** Available records follows **

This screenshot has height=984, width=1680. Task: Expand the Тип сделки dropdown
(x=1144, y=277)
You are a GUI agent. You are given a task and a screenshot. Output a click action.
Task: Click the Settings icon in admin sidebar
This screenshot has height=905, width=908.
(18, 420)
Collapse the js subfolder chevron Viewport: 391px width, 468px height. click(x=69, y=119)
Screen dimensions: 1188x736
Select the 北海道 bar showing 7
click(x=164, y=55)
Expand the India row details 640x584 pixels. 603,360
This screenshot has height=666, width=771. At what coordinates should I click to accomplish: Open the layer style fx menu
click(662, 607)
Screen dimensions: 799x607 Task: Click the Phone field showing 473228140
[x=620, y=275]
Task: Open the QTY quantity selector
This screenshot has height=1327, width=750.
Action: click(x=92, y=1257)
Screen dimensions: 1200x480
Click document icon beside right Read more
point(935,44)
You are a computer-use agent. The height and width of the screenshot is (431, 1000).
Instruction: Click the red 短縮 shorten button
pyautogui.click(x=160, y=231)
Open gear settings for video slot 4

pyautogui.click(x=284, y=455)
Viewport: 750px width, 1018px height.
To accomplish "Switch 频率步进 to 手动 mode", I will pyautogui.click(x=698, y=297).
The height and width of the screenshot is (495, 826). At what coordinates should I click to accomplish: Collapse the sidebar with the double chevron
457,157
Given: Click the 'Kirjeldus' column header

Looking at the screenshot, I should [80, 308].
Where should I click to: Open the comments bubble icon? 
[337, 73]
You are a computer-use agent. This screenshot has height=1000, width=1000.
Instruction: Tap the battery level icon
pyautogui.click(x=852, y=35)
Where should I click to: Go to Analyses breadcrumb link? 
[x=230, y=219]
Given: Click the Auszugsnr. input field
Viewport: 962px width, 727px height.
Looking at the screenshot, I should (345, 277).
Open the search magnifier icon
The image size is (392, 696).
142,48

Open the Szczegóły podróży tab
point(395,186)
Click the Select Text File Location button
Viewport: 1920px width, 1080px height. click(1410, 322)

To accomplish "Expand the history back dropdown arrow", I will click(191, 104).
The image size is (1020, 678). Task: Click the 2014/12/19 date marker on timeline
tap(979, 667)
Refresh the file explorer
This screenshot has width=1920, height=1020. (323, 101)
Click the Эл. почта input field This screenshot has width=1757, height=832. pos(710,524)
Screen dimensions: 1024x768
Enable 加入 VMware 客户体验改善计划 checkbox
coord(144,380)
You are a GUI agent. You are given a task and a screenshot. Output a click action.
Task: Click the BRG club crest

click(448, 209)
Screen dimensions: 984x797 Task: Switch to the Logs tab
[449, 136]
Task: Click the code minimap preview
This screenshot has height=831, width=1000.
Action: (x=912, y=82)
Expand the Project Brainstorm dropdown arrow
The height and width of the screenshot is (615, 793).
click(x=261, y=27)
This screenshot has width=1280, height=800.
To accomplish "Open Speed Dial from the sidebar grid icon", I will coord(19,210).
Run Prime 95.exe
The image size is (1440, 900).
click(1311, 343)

** End of Available records **

Work instructions —
Your answer must be every record above, repeated exactly.

Written response —
This screenshot has height=984, width=1680. Task: Expand the Тип сделки dropdown
(x=1144, y=277)
You are a GUI agent. You are given a task and a screenshot. Output a click action.
Task: Click the Settings icon in admin sidebar
This screenshot has height=905, width=908.
(18, 420)
Collapse the js subfolder chevron Viewport: 391px width, 468px height. click(x=69, y=119)
Screen dimensions: 1188x736
Select the 北海道 bar showing 7
click(x=164, y=55)
Expand the India row details 640x584 pixels. 603,360
This screenshot has height=666, width=771. At what coordinates should I click to accomplish: Open the layer style fx menu
click(662, 607)
Screen dimensions: 799x607 Task: Click the Phone field showing 473228140
[x=620, y=275]
Task: Open the QTY quantity selector
This screenshot has height=1327, width=750.
Action: click(x=92, y=1257)
Screen dimensions: 1200x480
Click document icon beside right Read more
point(935,44)
You are a computer-use agent. The height and width of the screenshot is (431, 1000).
Instruction: Click the red 短縮 shorten button
pyautogui.click(x=160, y=231)
Open gear settings for video slot 4

pyautogui.click(x=284, y=455)
Viewport: 750px width, 1018px height.
To accomplish "Switch 频率步进 to 手动 mode", I will pyautogui.click(x=698, y=297).
The height and width of the screenshot is (495, 826). At what coordinates should I click to accomplish: Collapse the sidebar with the double chevron
457,157
Given: Click the 'Kirjeldus' column header

Looking at the screenshot, I should [80, 308].
Where should I click to: Open the comments bubble icon? 
[337, 73]
You are a computer-use agent. This screenshot has height=1000, width=1000.
Instruction: Tap the battery level icon
pyautogui.click(x=852, y=35)
Where should I click to: Go to Analyses breadcrumb link? 
[x=230, y=219]
Given: Click the Auszugsnr. input field
Viewport: 962px width, 727px height.
Looking at the screenshot, I should (345, 277).
Open the search magnifier icon
The image size is (392, 696).
142,48

Open the Szczegóły podróży tab
point(395,186)
Click the Select Text File Location button
Viewport: 1920px width, 1080px height. click(1410, 322)

To accomplish "Expand the history back dropdown arrow", I will click(191, 104).
The image size is (1020, 678). Task: Click the 2014/12/19 date marker on timeline
tap(979, 667)
Refresh the file explorer
This screenshot has width=1920, height=1020. (323, 101)
Click the Эл. почта input field This screenshot has width=1757, height=832. pos(710,524)
Screen dimensions: 1024x768
Enable 加入 VMware 客户体验改善计划 checkbox
coord(144,380)
You are a GUI agent. You are given a task and a screenshot. Output a click action.
Task: Click the BRG club crest

click(448, 209)
Screen dimensions: 984x797 Task: Switch to the Logs tab
[449, 136]
Task: Click the code minimap preview
This screenshot has height=831, width=1000.
Action: (x=912, y=82)
Expand the Project Brainstorm dropdown arrow
The height and width of the screenshot is (615, 793).
click(x=261, y=27)
This screenshot has width=1280, height=800.
To accomplish "Open Speed Dial from the sidebar grid icon", I will coord(19,210).
Run Prime 95.exe
The image size is (1440, 900).
click(1311, 343)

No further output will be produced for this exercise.